Mit „Als mein Vater in den Straßen von Turin verschwand“ begibt sich die Autorin in Autofiktion auf Spurensuchen nach ihrem Vater, einem vielschichtigen und komplizierten Mann, der in den 1980ger Jahre ungewollt in die Fänge der Polizei gelangt, weil ihm eine Zugehörigkeit zur Terrorgruppe Prima Linea vorgeworfen wird. Die schwerwiegende Anschuldigung geht an Leonardo nicht spurlos vorbei und verändert ihn sehr. Es ist Leonardos erste Frau, die ihr von ihrem Vater erzählt, wie er vorher und wie er nachher (nach dem Prozess) war, denn Marta kennt nur den Mann „danach“. Sie will, dass Marta die Kluft versteht, die ihren Vater zu einem anderen Menschen hat werden lassen.

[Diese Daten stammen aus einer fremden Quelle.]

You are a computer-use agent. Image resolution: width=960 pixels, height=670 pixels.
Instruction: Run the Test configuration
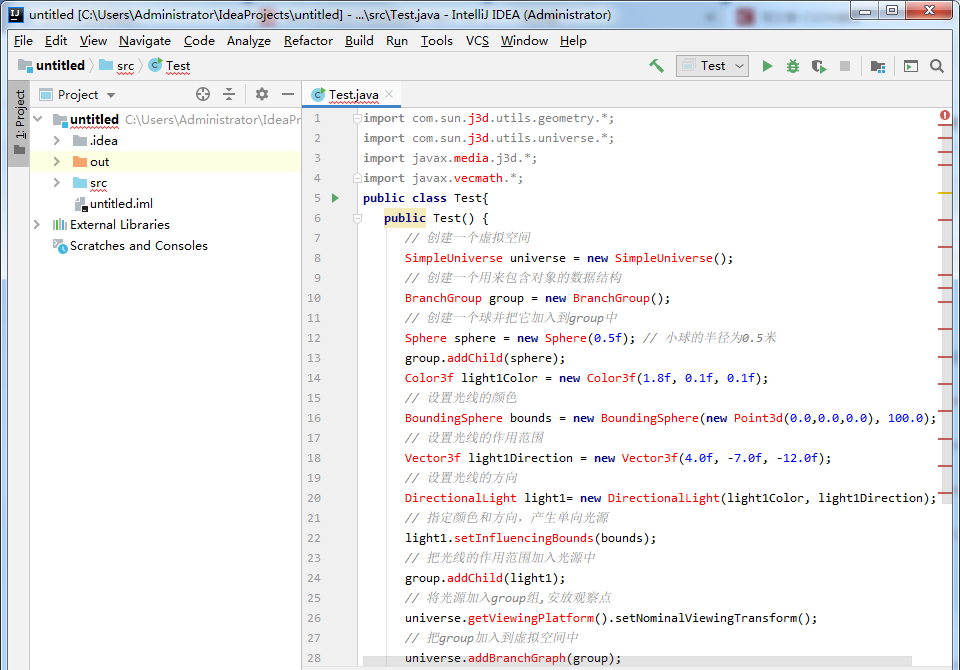[x=766, y=65]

Mehr als alle anderen führte der Vorfall in der Via Artisti mir die gewaltige Kluft vor Augen, die den Mann, den ich zu kennen geglaubt hatte, von dem trennte, der tatsächlich in ihm gesteckt haben musste; die Distanz zwischen der Wasseroberfläche und den unsichtbaren, unerreichbaren Dächern von Kitesch.

Zu Lebzeiten bleibt Leonardo Barone für die Autorin ein Fremder. Dieser Roman ist ihr Versuch, ihren Vater im Nachhinein kennenzulernen und daraus geworden ist eine posthume Versöhnung.

Wir hatten, wie man sagt, ein schwieriges Verhältnis.

Meine persönlichen Leseeindrücke 

„Als mein Vater in den Straßen von Turin verschwand“ ist eine echte Überraschung! Marta Barone führt mit ihrer mitreißenden Erzählweise durch das Turin der 70ger und 80ger Jahre, beleuchtet die damalige politischen Szene und dringt dabei immer weiter in die gesellschaftliche Not der Turiner Fabrikarbeiter ein. Ihre Familiengeschichte ist damit unzertrennlich verbunden.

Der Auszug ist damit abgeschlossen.